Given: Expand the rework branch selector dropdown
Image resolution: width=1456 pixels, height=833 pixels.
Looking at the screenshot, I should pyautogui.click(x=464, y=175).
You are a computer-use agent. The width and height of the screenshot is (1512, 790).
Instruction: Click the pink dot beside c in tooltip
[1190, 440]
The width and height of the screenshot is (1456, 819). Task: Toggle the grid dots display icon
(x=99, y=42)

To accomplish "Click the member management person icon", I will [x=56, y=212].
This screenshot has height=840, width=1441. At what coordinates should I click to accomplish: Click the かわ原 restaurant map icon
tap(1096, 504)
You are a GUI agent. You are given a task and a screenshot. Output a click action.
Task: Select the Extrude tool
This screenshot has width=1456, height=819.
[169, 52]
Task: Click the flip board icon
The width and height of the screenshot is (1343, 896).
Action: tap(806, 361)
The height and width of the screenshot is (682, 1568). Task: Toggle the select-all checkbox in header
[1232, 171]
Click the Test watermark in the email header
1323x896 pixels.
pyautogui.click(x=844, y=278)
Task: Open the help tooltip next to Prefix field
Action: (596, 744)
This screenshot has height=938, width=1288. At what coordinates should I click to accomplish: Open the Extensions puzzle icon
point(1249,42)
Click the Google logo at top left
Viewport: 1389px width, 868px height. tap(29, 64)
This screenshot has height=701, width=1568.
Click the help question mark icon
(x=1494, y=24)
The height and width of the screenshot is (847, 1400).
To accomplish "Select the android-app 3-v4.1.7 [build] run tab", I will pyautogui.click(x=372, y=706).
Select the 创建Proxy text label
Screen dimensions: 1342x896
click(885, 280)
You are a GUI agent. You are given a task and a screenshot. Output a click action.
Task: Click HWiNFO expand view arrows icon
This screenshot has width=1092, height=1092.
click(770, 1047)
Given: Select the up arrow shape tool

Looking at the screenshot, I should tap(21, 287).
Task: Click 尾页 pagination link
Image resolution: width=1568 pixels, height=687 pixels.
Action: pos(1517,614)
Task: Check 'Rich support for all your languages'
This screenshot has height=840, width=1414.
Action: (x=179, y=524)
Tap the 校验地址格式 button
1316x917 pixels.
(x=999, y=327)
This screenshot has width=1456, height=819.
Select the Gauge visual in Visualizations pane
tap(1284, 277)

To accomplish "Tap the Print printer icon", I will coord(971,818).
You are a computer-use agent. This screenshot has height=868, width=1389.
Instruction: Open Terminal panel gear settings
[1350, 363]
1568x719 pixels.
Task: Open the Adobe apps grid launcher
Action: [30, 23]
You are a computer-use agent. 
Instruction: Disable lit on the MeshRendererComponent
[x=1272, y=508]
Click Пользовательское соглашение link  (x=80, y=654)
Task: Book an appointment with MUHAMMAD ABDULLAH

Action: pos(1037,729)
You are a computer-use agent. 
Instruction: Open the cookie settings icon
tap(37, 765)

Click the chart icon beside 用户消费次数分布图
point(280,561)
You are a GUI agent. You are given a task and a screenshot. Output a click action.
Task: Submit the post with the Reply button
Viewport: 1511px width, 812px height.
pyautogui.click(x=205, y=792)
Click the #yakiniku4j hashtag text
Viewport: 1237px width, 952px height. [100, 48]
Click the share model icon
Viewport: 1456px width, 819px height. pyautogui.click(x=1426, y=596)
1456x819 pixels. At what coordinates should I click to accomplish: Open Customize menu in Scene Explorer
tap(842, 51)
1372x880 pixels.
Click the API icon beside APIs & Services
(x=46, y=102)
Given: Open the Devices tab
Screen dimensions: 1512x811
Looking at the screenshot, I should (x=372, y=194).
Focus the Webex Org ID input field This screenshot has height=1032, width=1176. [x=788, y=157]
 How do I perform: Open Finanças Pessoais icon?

================================

* [WHAT THIS TASK INVOLVES]:
Please go through the material and return each line where the word "button" appears.

* [EXPECTED ANSWER]:
Tap the 校验地址格式 button
Task: Submit the post with the Reply button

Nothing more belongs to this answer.